Carter’s outsider identity traced back to his earliest years, growing up on a farm outside of his tiny hometown in south Georgia.
“He was from one of the wealthier families,” Alter noted, because James Earl Carter Sr. owned land that Black tenant farmers worked. “But when he went to school in Plains, and he had been barefoot for most of the year, the kids in town would think of him as a country bumpkin.”
But it was that dichotomy that Carter ultimately parlayed into the presidency.
As a young state senator, he sometimes bucked party leaders. He aligned neither with the conservative segregationists nor the racial progressives who together formed the Democratic Party in the South. He privately supported integration but never met his fellow Georgian, Martin Luther King Jr.

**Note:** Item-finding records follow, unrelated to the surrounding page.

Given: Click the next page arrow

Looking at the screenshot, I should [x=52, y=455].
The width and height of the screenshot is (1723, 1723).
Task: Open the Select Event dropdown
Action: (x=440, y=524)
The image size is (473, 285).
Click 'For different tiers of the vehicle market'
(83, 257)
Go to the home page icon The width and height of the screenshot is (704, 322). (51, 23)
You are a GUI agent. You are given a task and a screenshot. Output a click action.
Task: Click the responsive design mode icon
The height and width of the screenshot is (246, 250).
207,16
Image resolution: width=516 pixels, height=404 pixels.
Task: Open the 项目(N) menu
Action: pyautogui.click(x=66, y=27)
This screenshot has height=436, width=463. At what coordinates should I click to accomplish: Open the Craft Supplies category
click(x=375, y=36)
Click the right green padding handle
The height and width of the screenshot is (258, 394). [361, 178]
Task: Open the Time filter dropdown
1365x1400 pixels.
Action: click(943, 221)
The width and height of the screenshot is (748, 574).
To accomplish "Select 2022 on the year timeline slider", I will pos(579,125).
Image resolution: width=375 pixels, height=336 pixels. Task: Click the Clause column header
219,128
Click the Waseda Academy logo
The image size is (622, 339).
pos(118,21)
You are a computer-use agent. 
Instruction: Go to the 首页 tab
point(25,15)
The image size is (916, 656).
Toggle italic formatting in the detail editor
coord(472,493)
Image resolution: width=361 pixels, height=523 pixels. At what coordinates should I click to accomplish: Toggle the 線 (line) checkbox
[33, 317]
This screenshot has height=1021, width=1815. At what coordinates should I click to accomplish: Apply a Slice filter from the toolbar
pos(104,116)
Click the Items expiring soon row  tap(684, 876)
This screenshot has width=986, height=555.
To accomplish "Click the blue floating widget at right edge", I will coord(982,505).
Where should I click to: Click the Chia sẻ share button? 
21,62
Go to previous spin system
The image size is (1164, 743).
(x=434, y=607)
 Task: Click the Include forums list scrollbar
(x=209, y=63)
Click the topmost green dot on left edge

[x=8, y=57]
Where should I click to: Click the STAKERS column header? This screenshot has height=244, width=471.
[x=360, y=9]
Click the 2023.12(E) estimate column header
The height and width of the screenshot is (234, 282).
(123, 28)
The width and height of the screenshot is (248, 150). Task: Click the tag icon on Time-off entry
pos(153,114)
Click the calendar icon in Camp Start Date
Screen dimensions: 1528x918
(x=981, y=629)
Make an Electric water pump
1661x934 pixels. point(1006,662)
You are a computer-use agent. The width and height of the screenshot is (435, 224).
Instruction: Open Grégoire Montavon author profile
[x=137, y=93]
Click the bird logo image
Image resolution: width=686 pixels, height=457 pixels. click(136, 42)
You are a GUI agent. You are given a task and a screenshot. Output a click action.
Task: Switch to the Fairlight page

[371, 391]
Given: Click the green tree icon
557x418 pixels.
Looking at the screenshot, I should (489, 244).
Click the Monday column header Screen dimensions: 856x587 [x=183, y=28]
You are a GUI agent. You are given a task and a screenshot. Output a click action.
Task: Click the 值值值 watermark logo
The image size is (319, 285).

Carter won the governor’s office in 1970 as a racial moderate. In office, he angered some of his white supporters by opening state government to Black contractors and appointees. He became close to King’s widow and father. He also angered his former legislative colleagues with a reorganization of state government.
“He spent a lot of political capital making people mad, going after their fiefdoms,” said Terry Coleman, a Carter ally in the Assembly.
When Carter decided to seek the Oval Office, he’d only briefly met one president – Nixon – at a White House reception. National media largely dismissed Carter’s chances against better-known figures, several of them senators. But his pitch as the honest Baptist and peanut farmer fit voters’ mood.
Still, it wasn’t enough to smoothly navigate the ways of the nation’s capital.
“His was a unique presidency in that it came from completely outside the party establishment and then continued to operate that way even in Washington,” said Joe Trippi, who worked for Massachusetts Sen. Ted Kennedy, scion of a Democratic dynasty and Carter’s perpetual liberal rival.
Trippi noted that Carter mostly avoided appointing veterans of the Roosevelt, Truman, Kennedy and Johnson administrations.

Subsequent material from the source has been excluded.